According to Todd the Illuminati will gain control of the world by bankrupting their own businesses. The idea is to bankrupt the whole world making money worth nothing all over the world. At that point people will be so desperate that they are looking for any answer. In the end they follow the symbol of the dollar sign back to recovery. Then the Illuminati will come back and solve the financial crisis and take control of the Earth.
After reading the densly written first six pages of the book, I am convinced that John Todd is correct in that Atlas Shrugged is a code book laying out the Illuminati plan. When the book was published in 1957, no one could have seen the 911 connection, because the events had not come to pass. On the second page of Atlas Shrugged, the author talks about a calendar that is suspended between two skyscrapers in New York depicting a date suspended in the sky. The date was September 2. The protagonist never liked the date of the calendar and looks away because of the uneasy feeling that it conjures. "He thought suddenly that there was some phrase, a kind of quotation, that expressed what the calendar seemed to suggest. But he could not recall it. He walked groping for a sentence that hung in his mind as an empty shape. He could neither fill it nor dismiss it. He glanced back. The white rectangle stood above the roofs, saying in immovable finality: September 2." When I read this passage, immediately 911 came to mind. I could not have created a better description of what the phrase 911 means, or the emotion the phrase elicits. Ayn Rand prophetically described the date and the horror associated with the phrase that every American who lived through 911 feels even today.

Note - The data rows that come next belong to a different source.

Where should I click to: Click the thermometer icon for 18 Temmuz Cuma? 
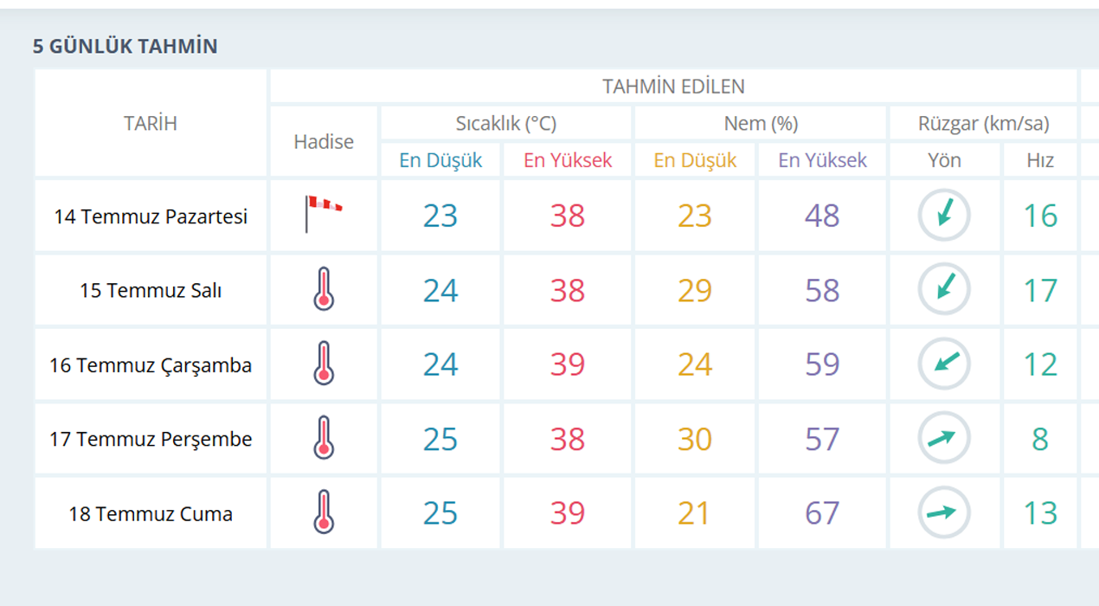(x=324, y=513)
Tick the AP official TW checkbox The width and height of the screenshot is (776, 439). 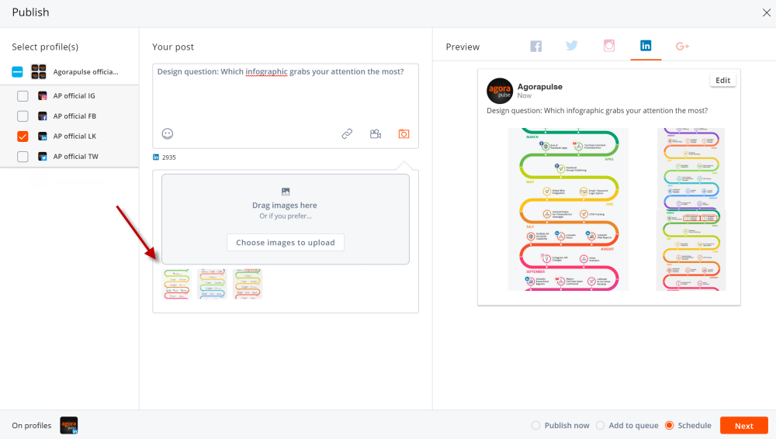[x=23, y=157]
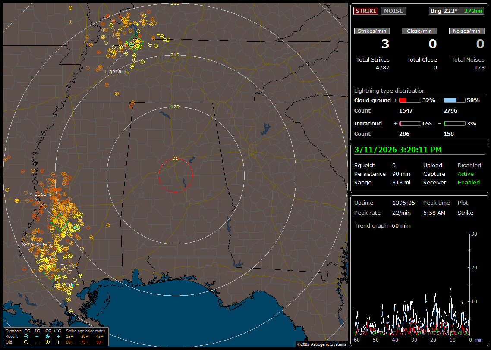This screenshot has width=491, height=350.
Task: Click the 90+ strike age color code
Action: click(x=100, y=342)
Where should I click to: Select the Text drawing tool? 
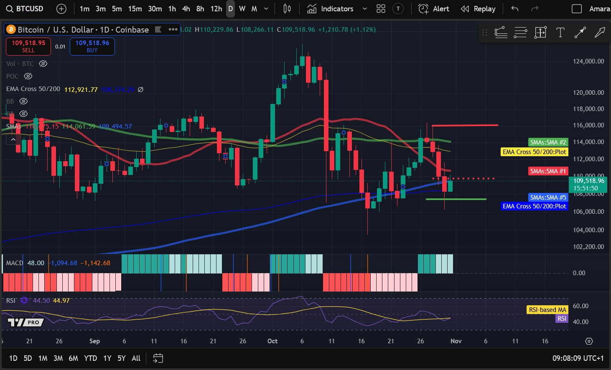click(x=560, y=32)
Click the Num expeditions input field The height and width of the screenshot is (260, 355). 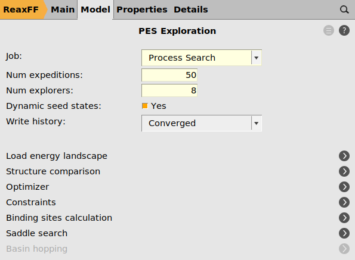169,75
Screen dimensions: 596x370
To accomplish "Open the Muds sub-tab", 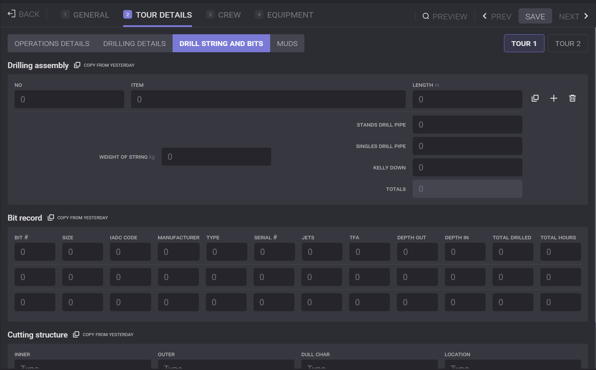I will 287,44.
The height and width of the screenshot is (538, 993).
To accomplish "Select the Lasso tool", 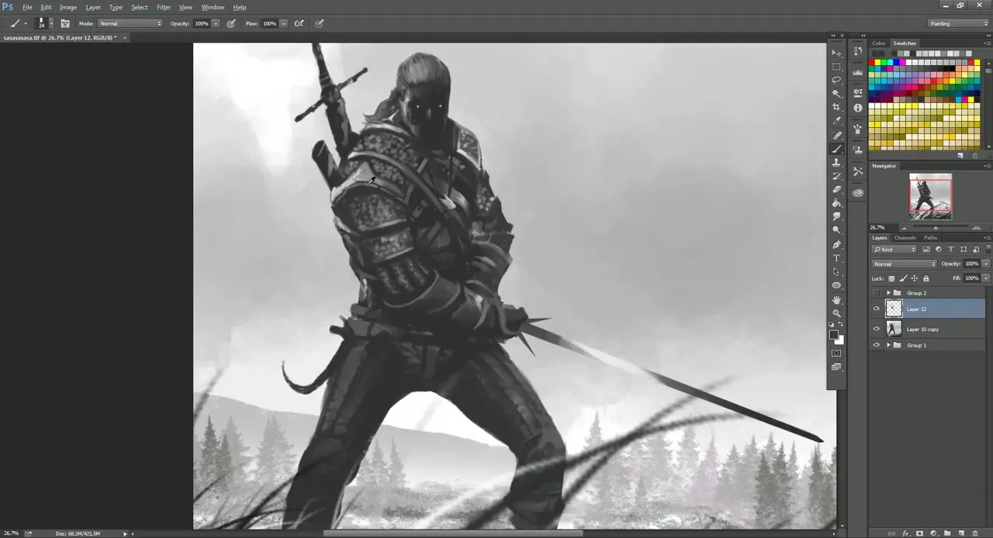I will (x=836, y=80).
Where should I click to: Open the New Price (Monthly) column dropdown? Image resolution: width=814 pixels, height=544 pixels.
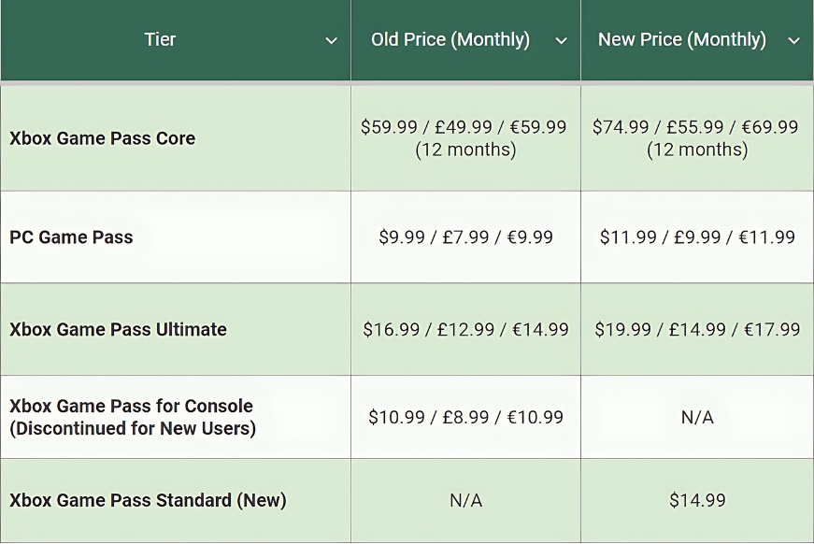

Immediately after this the protagonist sees a vegetable stand in a doorway selling fresh fruit, and a clean white curtain blowing in a window and feels reassured, but wonders "...why he felt the inexplcable wish that these things were not left in the open, unprotected against the empty space above." This passage is cryptic, denoting that we should fear the heavens, or somehow have to protect our food and the air that would be blown in through an open window.
On pages three and four the protagonist remember his childhood and the revelation of the old oak tree he thought to be immovable , even by giants, was struck by lightning splaying it in half. Inside the immovable oak the protagonist, Eddie Willers can see that the tree was hollow and empty. The betrayal he feels is so strong that he never speaks of it to anyone.
The Oak Tree represents the United States. He describes the tree, "Its roots clutched the hll like a fist with fingers sunk into the soil, and he thought that if a giant were to seize it by the top, he would not be able to uproot it, but would swing the hill and the whole of the earth with it." This passage aptly describes the financial and technological power of the United States. The reference to giants is interestingly coincidental, or perhaps not. Perhaps the reference is purposeful warning us of the return of the Nephilim. This is also the second reference to lightning in the book. The first describes, "High o the side of a tower ther was a crack in the shape of motionless lightning, the length of ten stories." The second reference to lightning splits the oak tree in half.